I think you could implement sponsors themselves with just OP_CAT
as long as both the sponsor transaction and the transaction it sponsors are in a merkle sub-tree that doesn’t include the coinbase transaction.
I believe there’s a substantial difference between a single transaction being able to be griefed by someone else, and anyone on the network always being able to grief anyone else on the network at any time.
I agree, and I don’t claim a false equivalency. However, I think it’s an existing problem that would be nice to solve, especially if the solution also makes very low cost sponsorship more appealing. I’ll try to spend some time better understanding how cluster mempool works so that I can better understand your concerns.

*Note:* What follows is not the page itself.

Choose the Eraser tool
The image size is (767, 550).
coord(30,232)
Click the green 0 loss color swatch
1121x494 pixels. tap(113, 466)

I think this is my point: single-transaction sponsors can now be exactly as efficient as paying a miner OOB (zero overhead). For a sponsor transaction with multiple dependencies, it’s 0.5 vbytes per dependency. That’s less than 0.5% overhead to sponsor a 1-input, 1-output P2TR.

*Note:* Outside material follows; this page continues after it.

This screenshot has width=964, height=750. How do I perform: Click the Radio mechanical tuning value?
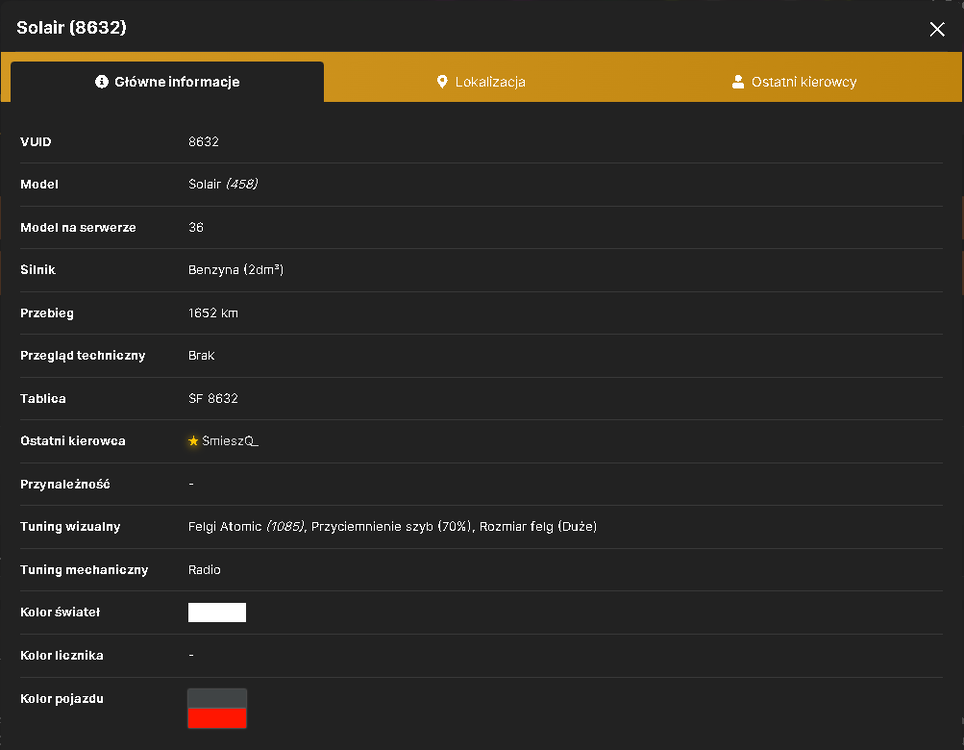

We now have an exogenous fee-paying mechanism that uses almost the same amount of space as the best endogenous mechanisms. (And, in many cases, sponsors effectively uses less space!) I don’t think that’s something we should rush to soft fork in, but it brings me a lot of comfort when thinking about increased use of exogenous fees. If we as users ever do become concerned about excessive OOB fee paying, we have a drop-in solution. Additionally, if more and more of the network shifts to the use of protocols that depend on exogenous fee paying, we’ll have a scaling improvement ready to go.
I think the efficient multiple-use form of sponsors described earlier in this thread really requires a new witness version, which will automatically provide some level of opt-in given how few wallets/services seem to have implemented automatic bech32(m) forward compatibility. I have some other ideas for things we could do for (nearly) free at the same time, which I plan to open a separate thread about after I’ve spent at least a week collecting some data about use of reorg safe transaction chains on the existing network. But, in general, I currently think allowing sponsorship is something we should probably add the next time we plan to create a new witness version for general use—not something I think we should rush to add next week.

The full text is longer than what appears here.